Risk factors for OC include older age, early menarche or late menopause, family history of disease, genetic factors, nulliparity, endometriosis, and exposure to asbestos. Risk assessed through family history is dependent on the number and closeness of affected relatives, the age at which cancer developed, and if other cancers occurred (eg, breast). For a women without OC, the probability of detecting a pathogenic variant can be estimated from a detailed multigenerational pedigree (eg, Breast and Ovarian Analysis of Disease Incidence and Carrier Estimation Algorithm),17, screening tools (eg, BRCAPRO), or by referring to guidelines that define specific family history criteria (see Supplemental Information section on Practice Guidelines and Position Statements). For women with OC, family history also affects the likelihood of carrying a pathogenic variant.17,
Clinical laboratories may develop and validate tests in-house and market them as a laboratory service; laboratory-developed tests must meet the general regulatory standards of the Clinical Laboratory Improvement Amendments. BRIP1, RAD51C, RAD51D, and NBN testing are available under the auspices of the Clinical Laboratory Improvement Amendments. Laboratories offering to test and voluntarily list are available through the National Center for Biotechnology Genetic Testing Registry. Laboratories that offer laboratory-developed tests must be licensed by the Clinical Laboratory Improvement Amendments for high-complexity testing. To date, the U.S. Food and Drug Administration has chosen not to require any regulatory review of these tests.
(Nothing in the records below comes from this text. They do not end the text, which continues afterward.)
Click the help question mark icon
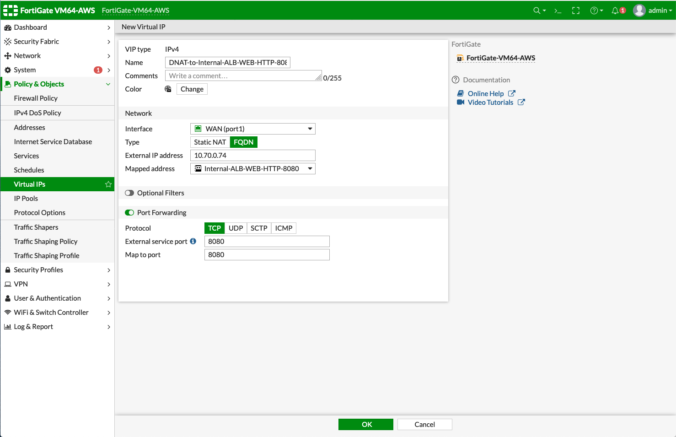 click(594, 11)
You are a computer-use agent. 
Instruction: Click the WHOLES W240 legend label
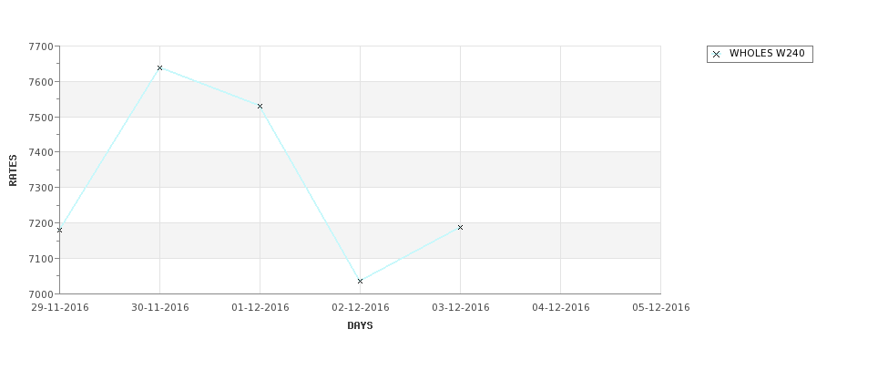coord(767,53)
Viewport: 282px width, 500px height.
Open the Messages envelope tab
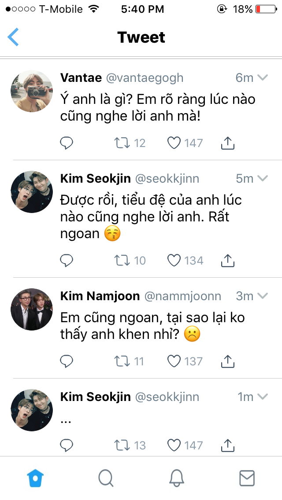247,478
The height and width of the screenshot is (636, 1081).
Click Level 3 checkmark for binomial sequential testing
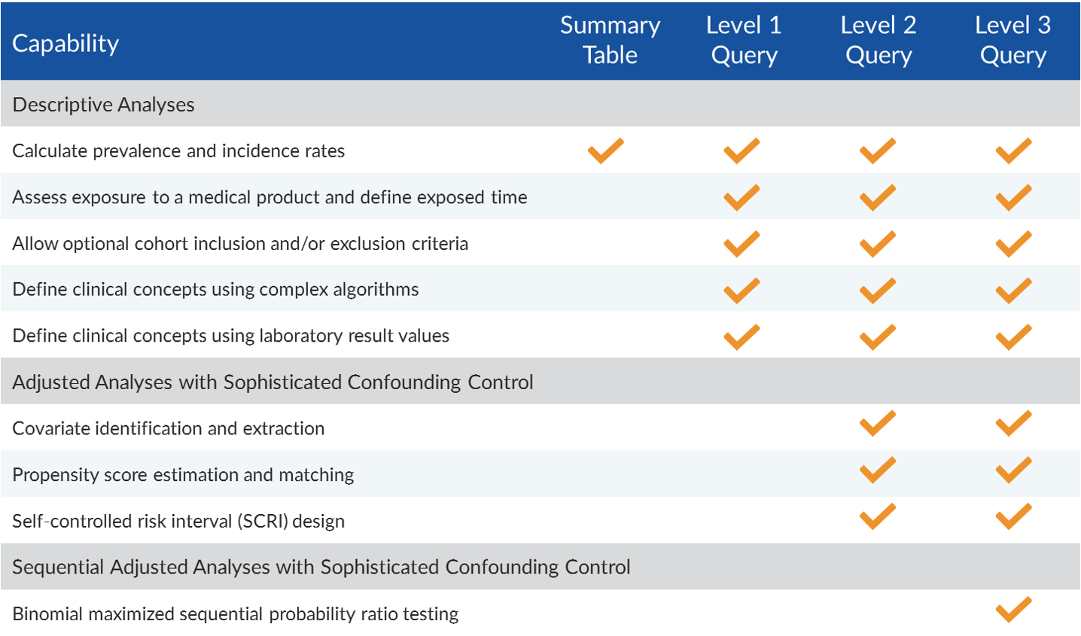1013,610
Customized next-generation sequencing panels provide simultaneous analysis of multiple cancer predisposition genes, and typically include both moderate- and high-penetrance genes.
Myriad Genetic Laboratories offers the myRisk® Hereditary Cancer multi-gene panel test which includes 35 genes. Testing for OC risk includes analysis of BRCA1, BRCA2, MLH1, MSH2, MSH6, PMS2, EPCAM, TP53, STK11, PALB2, BRIP1, RAD51C, and RAD51D genes.
Ambry Genetics offers the BRCANext-Expanded® panel which includes 23 genes associated with risk of gynecologic cancer, including BRIP1, RAD51C, and RAD51D. Testing for NBN is also included in this panel.